To operate the device you need to pull that clip up from the back of the unit, open two plastic ‘jaws’ and then slide your phone into position. The force from the spring keeps your phone nestled firmly, and even when in use for a couple of hours I only noticed a small degree of slippage – which was easily corrected by simply moving the phone back into position. It feels, unsurprisingly, much like an Xperia Play or a PSP Go when clipped to your phone in landscape mode.

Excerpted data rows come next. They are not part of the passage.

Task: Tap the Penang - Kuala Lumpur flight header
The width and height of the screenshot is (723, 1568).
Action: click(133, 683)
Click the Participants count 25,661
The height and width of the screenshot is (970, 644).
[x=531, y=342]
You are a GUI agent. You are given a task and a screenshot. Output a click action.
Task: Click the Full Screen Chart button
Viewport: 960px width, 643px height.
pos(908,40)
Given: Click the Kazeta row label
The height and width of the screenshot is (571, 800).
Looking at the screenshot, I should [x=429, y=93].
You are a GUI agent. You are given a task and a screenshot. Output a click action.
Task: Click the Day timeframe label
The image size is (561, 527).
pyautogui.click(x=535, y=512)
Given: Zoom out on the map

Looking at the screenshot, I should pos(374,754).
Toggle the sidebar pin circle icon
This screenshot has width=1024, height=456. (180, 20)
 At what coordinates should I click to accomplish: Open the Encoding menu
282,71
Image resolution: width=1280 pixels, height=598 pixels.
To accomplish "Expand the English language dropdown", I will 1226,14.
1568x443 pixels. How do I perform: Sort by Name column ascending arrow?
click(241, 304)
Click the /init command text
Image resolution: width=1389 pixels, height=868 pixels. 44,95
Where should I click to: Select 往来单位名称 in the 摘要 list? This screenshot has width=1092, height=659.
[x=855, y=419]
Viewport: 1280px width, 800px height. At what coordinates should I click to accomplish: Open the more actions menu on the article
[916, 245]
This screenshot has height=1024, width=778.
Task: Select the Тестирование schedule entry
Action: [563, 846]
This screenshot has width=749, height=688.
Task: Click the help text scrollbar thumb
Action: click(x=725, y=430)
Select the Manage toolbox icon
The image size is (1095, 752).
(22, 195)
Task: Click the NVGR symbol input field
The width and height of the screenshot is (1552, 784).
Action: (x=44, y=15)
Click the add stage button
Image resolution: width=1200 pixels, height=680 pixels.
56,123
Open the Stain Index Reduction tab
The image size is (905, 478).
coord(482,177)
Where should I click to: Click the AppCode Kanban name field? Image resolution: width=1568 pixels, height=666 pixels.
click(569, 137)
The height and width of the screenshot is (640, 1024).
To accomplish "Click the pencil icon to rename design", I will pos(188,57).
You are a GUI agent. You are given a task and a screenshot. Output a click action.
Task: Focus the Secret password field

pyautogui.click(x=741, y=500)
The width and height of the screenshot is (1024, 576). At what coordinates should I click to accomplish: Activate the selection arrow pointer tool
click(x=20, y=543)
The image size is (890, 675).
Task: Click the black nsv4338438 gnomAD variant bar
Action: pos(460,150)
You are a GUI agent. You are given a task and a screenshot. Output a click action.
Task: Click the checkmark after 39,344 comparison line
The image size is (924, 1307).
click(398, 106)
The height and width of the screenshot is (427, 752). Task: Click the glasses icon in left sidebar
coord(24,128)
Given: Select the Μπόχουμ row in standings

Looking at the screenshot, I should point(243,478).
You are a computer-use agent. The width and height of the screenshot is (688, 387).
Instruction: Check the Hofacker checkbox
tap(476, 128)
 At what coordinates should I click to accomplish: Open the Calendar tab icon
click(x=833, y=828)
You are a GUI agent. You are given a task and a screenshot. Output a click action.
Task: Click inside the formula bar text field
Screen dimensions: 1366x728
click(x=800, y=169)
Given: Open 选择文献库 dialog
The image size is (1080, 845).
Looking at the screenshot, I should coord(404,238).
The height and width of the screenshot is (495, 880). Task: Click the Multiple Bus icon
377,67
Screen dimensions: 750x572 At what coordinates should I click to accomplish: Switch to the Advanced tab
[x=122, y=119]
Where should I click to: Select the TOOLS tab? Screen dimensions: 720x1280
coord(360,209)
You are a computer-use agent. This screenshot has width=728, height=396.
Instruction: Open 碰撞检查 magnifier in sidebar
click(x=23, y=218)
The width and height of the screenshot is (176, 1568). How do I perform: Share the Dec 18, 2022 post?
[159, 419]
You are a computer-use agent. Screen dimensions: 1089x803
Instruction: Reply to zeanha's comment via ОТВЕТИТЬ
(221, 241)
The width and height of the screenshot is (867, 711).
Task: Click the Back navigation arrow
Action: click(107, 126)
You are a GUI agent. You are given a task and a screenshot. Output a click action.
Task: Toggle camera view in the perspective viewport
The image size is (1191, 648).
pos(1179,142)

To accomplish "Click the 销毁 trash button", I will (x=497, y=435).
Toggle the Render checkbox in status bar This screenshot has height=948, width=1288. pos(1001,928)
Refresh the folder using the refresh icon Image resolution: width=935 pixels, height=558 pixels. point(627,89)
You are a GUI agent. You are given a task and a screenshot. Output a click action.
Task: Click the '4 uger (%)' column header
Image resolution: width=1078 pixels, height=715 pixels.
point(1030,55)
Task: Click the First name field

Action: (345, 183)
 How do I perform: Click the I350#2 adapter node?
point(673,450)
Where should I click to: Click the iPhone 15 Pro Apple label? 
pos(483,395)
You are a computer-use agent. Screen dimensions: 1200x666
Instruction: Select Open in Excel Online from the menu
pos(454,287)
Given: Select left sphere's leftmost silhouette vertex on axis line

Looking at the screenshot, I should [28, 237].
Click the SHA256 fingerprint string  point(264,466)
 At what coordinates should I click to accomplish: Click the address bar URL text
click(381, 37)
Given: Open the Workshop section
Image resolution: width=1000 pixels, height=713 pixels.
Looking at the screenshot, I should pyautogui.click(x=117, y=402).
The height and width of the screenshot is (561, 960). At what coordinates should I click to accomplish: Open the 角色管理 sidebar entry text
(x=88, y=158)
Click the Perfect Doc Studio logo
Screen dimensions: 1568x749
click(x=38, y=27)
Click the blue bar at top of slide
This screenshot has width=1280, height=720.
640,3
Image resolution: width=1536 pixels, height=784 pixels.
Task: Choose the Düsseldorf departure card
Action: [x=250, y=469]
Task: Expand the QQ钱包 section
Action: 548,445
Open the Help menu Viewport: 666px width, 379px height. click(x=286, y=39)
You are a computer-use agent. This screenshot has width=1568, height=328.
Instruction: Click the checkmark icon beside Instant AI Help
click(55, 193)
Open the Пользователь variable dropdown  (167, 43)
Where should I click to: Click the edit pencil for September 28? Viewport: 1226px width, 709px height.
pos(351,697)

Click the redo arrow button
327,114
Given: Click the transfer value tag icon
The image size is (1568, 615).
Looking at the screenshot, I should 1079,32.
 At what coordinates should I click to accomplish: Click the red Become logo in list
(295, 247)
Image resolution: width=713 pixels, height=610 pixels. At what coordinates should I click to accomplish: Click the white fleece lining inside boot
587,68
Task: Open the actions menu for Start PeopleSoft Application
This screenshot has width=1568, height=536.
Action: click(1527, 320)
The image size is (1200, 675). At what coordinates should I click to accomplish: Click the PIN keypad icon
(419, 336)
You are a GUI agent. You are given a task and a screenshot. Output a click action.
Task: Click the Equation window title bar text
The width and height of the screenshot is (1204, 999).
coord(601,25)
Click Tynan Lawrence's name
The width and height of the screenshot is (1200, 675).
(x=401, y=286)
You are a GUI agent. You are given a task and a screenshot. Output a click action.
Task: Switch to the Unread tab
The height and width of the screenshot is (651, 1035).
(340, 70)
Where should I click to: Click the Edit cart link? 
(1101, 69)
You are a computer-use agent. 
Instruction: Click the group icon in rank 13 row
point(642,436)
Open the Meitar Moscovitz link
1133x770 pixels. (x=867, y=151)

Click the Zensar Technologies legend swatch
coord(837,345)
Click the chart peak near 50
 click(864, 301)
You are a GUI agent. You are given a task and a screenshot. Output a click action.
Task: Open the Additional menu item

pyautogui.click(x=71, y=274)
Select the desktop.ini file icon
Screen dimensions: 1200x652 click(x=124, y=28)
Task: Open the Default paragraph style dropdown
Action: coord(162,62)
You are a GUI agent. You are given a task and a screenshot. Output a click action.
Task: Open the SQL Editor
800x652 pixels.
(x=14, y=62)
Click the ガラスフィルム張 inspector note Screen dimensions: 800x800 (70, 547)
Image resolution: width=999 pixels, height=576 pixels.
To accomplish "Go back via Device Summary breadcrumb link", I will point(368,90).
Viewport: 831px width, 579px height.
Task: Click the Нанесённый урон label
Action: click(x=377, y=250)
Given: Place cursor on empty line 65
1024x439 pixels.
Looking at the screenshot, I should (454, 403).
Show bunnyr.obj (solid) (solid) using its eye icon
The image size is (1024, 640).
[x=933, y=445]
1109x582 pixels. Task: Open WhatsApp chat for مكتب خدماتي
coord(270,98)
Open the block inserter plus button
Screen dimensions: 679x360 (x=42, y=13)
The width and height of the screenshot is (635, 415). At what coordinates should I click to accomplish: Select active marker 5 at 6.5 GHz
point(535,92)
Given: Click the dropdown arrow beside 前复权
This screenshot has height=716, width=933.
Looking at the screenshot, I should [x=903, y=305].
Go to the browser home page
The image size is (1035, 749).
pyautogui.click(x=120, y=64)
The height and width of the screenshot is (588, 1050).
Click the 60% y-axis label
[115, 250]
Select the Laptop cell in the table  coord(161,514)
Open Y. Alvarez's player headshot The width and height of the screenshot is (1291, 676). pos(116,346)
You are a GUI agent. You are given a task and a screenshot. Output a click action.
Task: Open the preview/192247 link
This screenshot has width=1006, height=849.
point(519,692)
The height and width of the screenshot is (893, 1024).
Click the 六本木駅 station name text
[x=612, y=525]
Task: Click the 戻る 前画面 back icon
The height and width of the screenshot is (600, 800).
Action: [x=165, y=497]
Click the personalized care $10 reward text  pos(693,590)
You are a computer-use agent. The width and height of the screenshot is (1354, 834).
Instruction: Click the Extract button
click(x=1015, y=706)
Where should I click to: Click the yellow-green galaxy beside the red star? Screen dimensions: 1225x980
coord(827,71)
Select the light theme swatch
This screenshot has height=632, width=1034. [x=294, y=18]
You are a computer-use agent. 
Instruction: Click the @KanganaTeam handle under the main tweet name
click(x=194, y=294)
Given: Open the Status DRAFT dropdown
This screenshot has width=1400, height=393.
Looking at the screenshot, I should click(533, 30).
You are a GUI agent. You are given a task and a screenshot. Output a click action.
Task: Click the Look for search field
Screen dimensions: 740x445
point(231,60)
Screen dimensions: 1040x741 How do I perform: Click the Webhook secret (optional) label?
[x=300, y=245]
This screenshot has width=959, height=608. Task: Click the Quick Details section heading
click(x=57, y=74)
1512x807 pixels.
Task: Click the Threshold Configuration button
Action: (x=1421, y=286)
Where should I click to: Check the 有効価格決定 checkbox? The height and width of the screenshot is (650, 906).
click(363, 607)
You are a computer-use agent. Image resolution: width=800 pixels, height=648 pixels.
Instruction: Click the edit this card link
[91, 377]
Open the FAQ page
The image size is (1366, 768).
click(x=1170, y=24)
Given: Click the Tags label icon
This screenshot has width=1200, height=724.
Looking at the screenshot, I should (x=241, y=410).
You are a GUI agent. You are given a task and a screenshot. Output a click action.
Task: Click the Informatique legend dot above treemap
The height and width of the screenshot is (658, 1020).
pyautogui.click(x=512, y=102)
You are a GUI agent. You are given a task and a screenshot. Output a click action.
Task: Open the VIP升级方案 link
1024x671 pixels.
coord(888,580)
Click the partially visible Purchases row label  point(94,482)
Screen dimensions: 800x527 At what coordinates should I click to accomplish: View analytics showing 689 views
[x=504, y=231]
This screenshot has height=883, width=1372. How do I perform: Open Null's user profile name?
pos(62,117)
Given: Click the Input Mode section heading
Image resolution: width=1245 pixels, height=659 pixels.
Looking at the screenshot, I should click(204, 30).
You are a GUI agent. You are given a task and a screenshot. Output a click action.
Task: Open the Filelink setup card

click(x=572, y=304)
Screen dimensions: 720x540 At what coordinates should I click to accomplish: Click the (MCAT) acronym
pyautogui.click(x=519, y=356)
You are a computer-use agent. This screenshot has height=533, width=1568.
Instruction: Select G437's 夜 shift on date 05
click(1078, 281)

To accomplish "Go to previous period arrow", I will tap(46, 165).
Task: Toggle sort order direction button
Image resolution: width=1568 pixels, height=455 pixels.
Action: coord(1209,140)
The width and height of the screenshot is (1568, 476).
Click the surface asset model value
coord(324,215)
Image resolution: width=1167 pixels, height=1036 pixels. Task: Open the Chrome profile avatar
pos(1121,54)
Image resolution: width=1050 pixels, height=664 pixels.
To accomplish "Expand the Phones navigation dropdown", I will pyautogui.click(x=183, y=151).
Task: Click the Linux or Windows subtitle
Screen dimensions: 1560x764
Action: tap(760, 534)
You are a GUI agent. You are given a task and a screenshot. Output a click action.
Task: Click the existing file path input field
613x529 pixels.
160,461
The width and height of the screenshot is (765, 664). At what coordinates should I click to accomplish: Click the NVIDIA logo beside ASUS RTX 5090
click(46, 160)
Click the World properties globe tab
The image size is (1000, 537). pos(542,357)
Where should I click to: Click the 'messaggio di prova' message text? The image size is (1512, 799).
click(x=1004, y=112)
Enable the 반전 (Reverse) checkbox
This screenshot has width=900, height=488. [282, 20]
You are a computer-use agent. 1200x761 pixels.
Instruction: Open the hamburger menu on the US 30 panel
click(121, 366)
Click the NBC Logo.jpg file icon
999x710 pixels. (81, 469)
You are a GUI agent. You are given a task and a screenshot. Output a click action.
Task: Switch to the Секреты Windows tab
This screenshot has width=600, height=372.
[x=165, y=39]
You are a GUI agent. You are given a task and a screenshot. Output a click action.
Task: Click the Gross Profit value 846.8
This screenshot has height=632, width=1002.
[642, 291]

The face controls consist of a rocker-style directional pad with four action buttons and a smaller start and select, whilst two shoulder buttons complete the lineup. Although hardly up to the standards set by a dedicated handheld console, the button action is nevertheless fairly pleasing, with the four-way directional pad responsive and fast enough to be usable. Indeed, the only truly disappointing features are the two shoulder buttons which are difficult to access once your phone is in place. They also have a fairly short depth, which makes using them somewhat less than satisfactory.
It’s not a premium device by any means then, but it’s a far cry from the offensive mess that you might expect from the packaging, which is cheap and gaudy. There’s only the controller and an instruction sheet to be found inside, with no charger or even a USB cable included for your money. The rationale here is that seemingly that everybody with an Android device will already have the micro-USB lead required, but that’s a bit of a cop-out, and the least you’d expect from any product is to have everything included to get it up and running.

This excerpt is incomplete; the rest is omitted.